(Stored data)
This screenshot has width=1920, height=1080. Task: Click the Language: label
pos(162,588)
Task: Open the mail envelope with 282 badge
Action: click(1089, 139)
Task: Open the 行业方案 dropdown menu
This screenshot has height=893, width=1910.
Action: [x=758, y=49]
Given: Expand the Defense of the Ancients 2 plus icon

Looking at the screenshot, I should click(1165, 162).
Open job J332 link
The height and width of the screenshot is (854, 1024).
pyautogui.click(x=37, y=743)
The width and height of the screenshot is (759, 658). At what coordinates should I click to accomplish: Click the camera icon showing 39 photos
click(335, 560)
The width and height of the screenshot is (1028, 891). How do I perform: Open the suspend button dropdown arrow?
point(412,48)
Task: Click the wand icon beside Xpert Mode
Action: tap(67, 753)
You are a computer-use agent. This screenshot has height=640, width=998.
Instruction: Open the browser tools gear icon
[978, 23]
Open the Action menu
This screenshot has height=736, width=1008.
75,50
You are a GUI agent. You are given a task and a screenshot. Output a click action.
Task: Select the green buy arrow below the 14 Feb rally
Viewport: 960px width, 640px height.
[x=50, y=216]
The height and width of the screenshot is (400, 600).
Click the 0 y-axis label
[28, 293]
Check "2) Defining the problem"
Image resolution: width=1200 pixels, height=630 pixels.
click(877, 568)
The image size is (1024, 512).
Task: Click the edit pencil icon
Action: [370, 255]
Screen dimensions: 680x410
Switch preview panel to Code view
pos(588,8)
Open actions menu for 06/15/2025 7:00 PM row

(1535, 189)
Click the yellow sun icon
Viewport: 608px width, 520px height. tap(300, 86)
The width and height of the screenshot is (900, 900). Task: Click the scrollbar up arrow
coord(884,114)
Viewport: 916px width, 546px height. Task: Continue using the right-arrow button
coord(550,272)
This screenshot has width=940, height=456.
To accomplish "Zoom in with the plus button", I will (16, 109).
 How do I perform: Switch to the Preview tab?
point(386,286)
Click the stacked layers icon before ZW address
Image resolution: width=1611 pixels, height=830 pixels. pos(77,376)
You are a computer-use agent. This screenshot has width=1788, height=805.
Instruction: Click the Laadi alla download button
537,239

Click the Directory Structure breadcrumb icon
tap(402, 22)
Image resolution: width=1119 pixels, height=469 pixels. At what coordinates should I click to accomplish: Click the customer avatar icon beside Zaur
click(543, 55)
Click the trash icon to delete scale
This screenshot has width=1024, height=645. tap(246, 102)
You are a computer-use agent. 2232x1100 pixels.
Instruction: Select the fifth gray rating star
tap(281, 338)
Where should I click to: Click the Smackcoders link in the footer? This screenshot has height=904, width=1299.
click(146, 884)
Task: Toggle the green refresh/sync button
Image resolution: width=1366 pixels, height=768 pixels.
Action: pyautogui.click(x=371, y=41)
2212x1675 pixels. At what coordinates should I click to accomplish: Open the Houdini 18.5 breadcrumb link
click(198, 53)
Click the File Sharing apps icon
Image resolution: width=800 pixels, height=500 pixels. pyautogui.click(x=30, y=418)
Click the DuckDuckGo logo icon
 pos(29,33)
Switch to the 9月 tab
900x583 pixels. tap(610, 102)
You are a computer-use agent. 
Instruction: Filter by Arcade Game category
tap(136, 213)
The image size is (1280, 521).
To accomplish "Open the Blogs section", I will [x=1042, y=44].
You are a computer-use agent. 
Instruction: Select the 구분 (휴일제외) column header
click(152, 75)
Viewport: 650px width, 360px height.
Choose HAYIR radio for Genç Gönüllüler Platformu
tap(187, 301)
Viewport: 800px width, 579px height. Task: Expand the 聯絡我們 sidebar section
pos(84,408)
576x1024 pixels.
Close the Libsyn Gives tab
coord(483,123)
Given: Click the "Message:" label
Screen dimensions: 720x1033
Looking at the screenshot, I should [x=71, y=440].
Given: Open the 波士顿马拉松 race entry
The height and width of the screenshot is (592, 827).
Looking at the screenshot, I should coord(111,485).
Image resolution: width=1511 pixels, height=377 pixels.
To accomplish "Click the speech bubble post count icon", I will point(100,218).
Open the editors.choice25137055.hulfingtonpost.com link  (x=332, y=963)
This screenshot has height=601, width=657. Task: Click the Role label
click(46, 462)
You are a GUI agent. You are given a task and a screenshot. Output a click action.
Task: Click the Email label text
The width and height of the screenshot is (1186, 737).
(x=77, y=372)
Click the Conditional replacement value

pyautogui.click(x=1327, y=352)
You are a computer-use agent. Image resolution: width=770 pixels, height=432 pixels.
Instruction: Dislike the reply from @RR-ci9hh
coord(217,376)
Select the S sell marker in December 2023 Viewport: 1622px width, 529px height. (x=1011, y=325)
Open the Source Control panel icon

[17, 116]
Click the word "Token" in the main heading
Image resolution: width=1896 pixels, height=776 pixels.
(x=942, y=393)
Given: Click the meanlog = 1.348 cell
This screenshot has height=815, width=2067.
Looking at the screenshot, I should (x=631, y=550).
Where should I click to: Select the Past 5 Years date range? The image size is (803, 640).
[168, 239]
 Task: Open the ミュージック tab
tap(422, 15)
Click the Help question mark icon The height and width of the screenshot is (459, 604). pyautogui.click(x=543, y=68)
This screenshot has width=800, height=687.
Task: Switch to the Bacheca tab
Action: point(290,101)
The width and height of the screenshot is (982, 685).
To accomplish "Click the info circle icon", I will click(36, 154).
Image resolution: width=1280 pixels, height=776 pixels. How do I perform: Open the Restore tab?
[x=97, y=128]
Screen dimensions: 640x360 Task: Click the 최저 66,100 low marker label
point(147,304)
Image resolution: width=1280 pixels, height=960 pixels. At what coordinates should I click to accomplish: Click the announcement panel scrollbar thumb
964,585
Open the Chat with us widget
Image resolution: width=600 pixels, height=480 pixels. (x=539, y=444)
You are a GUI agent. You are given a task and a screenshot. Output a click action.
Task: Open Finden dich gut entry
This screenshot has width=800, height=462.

» **BRIEF**
Lines above that include the string "will" need to be copied.

» **EXERCISE ANSWER**
To accomplish "Zoom in with the plus button", I will (16, 109).
To accomplish "Open the Blogs section", I will [x=1042, y=44].
To accomplish "Click the speech bubble post count icon", I will point(100,218).
To accomplish "Click the info circle icon", I will click(36, 154).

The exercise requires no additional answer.